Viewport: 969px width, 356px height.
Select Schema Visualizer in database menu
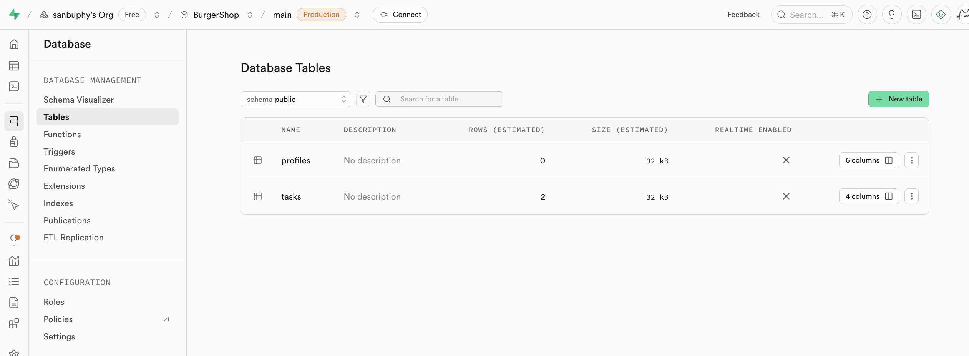pyautogui.click(x=79, y=100)
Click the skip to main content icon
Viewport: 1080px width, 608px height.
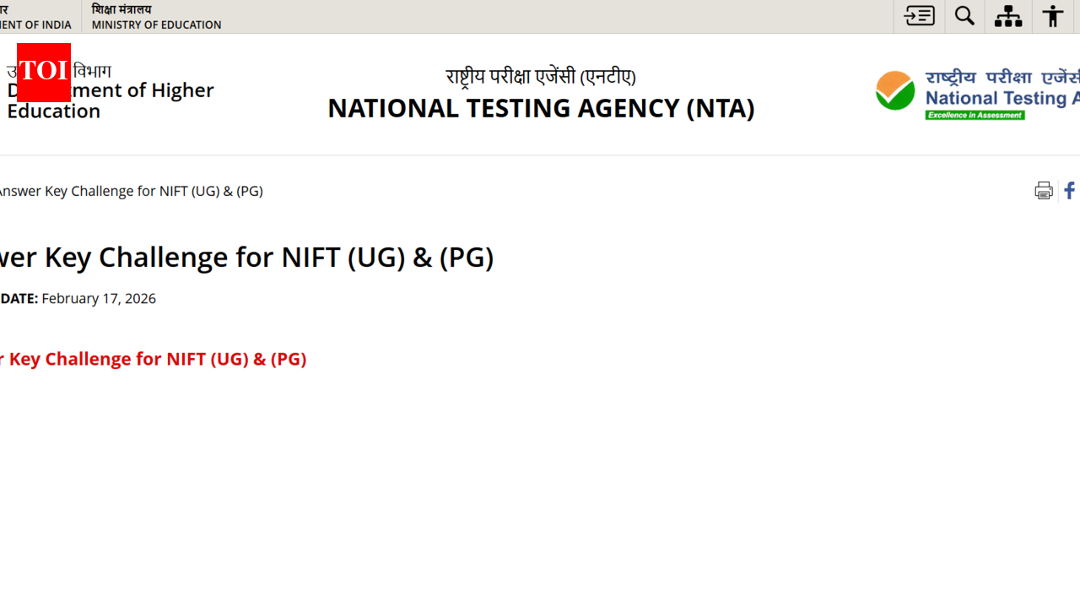(919, 15)
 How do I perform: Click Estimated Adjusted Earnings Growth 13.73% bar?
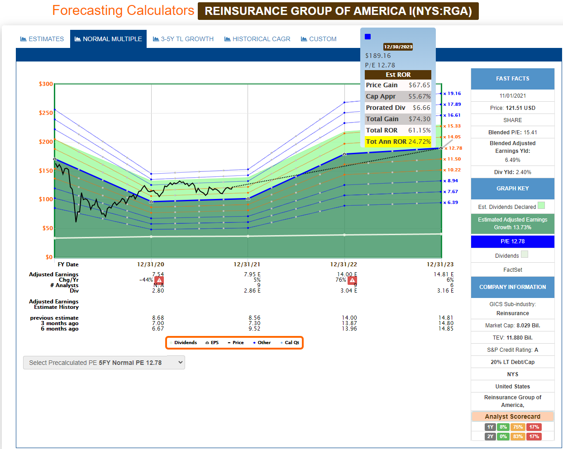[x=512, y=223]
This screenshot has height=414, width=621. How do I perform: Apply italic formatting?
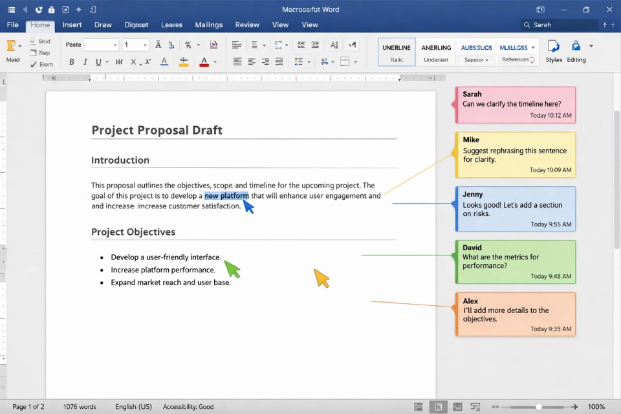85,61
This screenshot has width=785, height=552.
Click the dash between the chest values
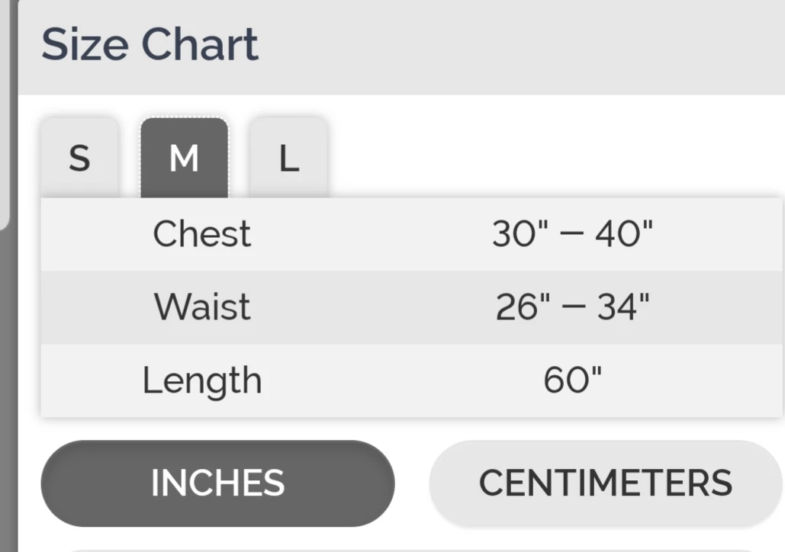[573, 234]
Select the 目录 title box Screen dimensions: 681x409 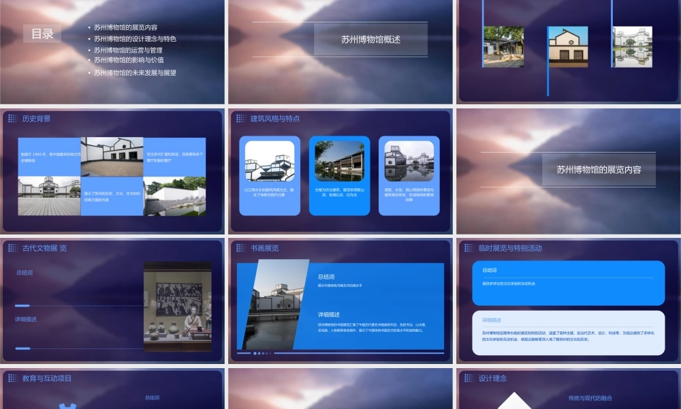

WHAT THE EXERCISE ASKS
Give back the full listing above word for word, and let no picture through.

ANSWER BELOW
Viewport: 969px width, 356px height.
Select Schema Visualizer in database menu
pyautogui.click(x=79, y=100)
Click the skip to main content icon
Viewport: 1080px width, 608px height.
(919, 15)
 How do I perform: Click Estimated Adjusted Earnings Growth 13.73% bar?
[x=512, y=223]
This screenshot has height=414, width=621. How do I perform: Apply italic formatting?
85,61
This screenshot has width=785, height=552.
Click the dash between the chest values
[573, 234]
Select the 目录 title box Screen dimensions: 681x409 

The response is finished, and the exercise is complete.